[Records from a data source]
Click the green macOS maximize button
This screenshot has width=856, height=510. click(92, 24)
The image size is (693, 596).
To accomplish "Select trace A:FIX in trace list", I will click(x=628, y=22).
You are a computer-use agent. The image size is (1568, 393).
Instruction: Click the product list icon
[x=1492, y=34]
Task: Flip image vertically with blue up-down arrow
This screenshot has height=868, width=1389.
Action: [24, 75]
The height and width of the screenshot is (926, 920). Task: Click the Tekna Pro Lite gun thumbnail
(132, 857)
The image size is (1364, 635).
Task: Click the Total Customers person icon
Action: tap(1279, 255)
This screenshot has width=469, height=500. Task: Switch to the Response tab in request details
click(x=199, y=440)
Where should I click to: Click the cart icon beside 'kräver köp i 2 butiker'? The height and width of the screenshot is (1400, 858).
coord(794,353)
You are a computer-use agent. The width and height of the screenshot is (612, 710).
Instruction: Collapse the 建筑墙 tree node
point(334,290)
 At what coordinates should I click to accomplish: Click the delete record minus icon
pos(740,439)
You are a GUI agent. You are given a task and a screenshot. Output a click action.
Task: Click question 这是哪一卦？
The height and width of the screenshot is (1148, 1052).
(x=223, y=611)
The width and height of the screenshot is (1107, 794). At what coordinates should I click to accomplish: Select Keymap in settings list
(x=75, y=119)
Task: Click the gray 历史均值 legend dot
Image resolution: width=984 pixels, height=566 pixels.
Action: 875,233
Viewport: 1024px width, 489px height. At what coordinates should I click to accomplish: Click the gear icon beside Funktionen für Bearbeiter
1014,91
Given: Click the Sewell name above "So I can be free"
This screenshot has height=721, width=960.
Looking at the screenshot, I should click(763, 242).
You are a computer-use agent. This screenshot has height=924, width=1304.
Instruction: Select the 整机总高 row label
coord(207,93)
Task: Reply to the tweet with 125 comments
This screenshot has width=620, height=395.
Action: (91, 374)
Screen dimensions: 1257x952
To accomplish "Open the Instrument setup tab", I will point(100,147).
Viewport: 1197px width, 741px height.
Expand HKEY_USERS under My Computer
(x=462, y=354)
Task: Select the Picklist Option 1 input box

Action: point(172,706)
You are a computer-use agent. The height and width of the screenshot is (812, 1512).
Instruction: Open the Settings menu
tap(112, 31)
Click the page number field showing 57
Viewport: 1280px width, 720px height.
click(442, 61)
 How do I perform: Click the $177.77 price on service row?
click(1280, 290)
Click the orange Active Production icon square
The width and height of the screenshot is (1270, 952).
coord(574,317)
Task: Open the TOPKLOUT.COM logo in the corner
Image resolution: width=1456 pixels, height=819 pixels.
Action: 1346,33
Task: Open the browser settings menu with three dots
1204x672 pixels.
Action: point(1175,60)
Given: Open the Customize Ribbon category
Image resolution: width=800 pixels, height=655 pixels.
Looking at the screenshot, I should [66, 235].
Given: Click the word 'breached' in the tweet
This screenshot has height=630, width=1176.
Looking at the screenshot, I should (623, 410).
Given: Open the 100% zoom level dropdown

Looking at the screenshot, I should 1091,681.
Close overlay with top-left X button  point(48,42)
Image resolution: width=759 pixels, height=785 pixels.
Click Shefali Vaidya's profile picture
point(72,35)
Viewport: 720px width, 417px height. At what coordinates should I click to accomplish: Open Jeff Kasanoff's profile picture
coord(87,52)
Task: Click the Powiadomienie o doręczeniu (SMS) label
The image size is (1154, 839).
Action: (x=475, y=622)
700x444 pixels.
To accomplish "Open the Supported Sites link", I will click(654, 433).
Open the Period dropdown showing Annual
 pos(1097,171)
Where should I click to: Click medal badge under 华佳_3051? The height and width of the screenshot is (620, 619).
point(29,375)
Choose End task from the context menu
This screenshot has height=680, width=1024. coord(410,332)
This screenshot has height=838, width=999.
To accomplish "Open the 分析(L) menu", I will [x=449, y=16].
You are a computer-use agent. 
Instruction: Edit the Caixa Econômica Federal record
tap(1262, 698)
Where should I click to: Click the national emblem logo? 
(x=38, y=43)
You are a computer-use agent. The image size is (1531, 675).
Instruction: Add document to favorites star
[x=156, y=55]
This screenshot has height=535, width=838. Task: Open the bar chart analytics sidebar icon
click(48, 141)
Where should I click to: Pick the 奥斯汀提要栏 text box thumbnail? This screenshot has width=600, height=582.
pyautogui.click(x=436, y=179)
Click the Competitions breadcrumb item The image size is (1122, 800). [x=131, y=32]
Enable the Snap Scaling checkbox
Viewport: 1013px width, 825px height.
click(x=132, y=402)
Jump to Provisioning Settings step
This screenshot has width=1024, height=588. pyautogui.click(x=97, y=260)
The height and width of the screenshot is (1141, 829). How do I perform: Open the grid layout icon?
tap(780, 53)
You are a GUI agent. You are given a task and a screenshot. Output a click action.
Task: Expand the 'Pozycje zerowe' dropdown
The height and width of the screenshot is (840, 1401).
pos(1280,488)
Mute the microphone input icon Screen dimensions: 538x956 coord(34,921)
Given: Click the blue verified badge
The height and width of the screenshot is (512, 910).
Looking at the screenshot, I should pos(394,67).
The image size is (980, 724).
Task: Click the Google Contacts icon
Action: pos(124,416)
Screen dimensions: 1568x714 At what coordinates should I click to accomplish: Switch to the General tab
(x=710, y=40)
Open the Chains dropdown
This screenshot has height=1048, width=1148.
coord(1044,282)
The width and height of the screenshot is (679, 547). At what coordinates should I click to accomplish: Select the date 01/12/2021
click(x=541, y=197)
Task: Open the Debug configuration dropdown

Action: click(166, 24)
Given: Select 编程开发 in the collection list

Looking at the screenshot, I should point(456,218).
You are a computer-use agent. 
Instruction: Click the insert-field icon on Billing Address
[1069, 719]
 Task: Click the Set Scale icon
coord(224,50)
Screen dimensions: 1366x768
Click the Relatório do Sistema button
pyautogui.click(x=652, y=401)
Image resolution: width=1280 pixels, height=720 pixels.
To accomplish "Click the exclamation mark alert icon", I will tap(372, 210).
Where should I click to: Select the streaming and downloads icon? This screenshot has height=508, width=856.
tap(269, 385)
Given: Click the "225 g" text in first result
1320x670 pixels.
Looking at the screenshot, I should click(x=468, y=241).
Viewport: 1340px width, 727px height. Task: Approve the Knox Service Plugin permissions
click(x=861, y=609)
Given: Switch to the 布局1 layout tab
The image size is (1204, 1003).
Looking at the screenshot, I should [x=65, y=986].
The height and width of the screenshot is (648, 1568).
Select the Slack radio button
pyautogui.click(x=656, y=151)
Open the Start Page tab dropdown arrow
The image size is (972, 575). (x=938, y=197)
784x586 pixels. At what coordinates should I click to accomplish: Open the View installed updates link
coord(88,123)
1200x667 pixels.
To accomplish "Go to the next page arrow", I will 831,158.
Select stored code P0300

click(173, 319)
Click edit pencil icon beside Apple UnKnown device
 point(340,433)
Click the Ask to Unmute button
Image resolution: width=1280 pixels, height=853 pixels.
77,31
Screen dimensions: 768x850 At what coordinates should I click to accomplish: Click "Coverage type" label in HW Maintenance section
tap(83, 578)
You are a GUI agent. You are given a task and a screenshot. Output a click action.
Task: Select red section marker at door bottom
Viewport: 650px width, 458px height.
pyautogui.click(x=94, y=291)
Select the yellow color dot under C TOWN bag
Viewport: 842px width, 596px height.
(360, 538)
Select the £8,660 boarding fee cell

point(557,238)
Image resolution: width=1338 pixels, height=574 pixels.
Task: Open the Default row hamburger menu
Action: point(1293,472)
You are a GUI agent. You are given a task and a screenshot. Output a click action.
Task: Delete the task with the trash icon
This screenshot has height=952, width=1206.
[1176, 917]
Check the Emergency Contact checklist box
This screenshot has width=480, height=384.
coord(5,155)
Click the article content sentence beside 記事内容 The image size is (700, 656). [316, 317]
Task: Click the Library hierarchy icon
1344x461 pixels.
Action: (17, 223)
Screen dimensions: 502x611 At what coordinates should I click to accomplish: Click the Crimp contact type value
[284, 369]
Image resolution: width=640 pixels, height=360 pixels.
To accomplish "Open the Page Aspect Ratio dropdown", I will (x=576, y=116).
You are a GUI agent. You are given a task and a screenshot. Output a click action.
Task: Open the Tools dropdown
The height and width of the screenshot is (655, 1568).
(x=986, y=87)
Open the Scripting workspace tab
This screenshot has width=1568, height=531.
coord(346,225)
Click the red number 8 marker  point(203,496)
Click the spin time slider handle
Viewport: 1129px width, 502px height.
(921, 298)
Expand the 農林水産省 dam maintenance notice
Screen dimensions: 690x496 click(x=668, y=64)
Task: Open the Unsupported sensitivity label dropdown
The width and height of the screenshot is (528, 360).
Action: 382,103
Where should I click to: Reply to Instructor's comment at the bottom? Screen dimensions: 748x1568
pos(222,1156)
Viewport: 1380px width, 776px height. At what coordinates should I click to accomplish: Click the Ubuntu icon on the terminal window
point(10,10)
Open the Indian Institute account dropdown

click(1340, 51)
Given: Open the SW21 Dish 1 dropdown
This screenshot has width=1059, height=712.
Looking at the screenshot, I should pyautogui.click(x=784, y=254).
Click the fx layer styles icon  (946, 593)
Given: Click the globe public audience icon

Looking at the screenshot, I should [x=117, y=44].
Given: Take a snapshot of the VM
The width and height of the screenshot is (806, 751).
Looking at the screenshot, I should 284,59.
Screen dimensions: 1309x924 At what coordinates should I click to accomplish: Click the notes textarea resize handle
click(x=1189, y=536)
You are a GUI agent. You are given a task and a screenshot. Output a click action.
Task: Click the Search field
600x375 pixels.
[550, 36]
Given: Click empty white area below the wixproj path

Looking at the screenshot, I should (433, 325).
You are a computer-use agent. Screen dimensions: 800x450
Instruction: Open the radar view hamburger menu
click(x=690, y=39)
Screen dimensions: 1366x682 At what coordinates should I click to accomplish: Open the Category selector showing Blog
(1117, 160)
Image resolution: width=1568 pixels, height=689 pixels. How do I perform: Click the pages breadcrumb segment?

> WORK INSTRUCTION
Look above for the line holding "How do I perform: Click the $177.77" and the line holding "Task: Open the TOPKLOUT.COM". Retype both, and every line between them, word for word and nothing else.

> ANSWER BOX
 How do I perform: Click the $177.77 price on service row?
click(1280, 290)
Click the orange Active Production icon square
The width and height of the screenshot is (1270, 952).
coord(574,317)
Task: Open the TOPKLOUT.COM logo in the corner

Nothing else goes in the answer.